Turkey slaps WhatsApp with $235K fine over privacy law breach
Turkey's Personal Data Protection Board (KVKK) on Friday imposed an administrative fine of TL 1.95 million ($235,000) on WhatsApp for not taking the necessary technical and administrative measures to prevent the unlawful processing of personal data, Daily Sabah reported.
Making the application’s services subject to the precondition of explicit consent is against the law on the protection of personal data in Turkey.
Furthermore, obtaining a single explicit consent from users for the processing of their personal data and its transfer to third parties abroad, without providing an optional right, and that this was presented inseparably in a single text, muddled the "disclosure with free will" of express consent.
The use of the application is tied to the transfer condition, and in this context, it was determined that this practice of the data controller violates the principle of "compliance with the law and honesty rules" in Article 4 of the Law, taking into account that the data controller acts without taking into consideration users’ interests.
The statement noted that the data controller acted against the principles of "processing for certain, clear and legitimate purposes" and "being connected, limited and proportional to the purpose for which they were processed" in Article 4 of the Law.
All kinds of processing activities such as the saving, storing, changing, and transferring of the personal data obtained by the data controller from the data subjects in Turkey took place abroad unless the servers were located in Turkey. It was noted that, thus, the responsible person did not act per Article 9 of the Law.

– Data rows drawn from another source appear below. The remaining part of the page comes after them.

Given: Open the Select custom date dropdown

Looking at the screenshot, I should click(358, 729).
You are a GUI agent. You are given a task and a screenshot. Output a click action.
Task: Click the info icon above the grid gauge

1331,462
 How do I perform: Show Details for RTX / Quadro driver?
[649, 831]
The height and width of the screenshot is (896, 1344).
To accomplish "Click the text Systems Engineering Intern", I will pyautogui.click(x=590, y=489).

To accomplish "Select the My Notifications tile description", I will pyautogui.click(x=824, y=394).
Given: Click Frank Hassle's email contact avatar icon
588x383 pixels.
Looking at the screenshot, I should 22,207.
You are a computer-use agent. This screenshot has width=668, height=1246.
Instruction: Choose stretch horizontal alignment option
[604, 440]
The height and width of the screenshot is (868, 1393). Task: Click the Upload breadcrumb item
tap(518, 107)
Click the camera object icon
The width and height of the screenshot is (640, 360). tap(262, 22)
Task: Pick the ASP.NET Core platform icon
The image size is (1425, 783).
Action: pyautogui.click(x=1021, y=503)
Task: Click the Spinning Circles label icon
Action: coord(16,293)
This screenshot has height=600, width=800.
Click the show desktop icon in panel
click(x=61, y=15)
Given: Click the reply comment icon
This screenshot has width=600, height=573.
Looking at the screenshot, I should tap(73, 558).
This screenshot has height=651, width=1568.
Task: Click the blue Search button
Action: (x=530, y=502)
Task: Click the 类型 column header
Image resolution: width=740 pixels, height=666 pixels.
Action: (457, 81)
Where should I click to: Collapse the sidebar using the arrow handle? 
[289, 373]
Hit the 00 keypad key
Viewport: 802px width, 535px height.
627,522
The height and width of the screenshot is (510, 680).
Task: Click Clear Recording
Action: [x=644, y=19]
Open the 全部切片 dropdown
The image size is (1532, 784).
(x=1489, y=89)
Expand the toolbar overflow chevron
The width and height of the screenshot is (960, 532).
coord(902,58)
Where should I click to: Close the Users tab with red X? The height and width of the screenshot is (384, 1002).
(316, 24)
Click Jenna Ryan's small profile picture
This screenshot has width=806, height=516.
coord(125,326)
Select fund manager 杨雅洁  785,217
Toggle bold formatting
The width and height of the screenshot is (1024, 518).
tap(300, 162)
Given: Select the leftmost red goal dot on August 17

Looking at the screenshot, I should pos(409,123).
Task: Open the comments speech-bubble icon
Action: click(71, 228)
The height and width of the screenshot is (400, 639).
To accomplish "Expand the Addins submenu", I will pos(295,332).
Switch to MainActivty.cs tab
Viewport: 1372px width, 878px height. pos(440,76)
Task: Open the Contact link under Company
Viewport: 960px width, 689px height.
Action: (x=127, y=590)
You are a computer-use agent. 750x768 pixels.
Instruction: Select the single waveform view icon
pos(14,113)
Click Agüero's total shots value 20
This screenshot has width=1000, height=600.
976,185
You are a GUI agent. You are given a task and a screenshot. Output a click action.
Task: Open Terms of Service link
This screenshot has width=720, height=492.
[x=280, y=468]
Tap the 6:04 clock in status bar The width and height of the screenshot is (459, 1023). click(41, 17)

Explicit consent was not obtained from the relevant persons regarding the personal data processing activity to be carried out through cookies for profiling purposes, and the personal data processing activity carried out within this scope was also not under the law, the statement also noted.
Earlier on Thursday, WhatsApp was fined a record €225 million ($267 million) by Ireland’s data privacy watchdog for breaching EU data protection rules.
The Data Protection Commission (DPC) Thursday handed down the penalty on the Facebook-owned messaging service after a three-year investigation that found WhatsApp committed “severe” and “serious” violations of the EU’s General Data Protection Regulation (GDPR).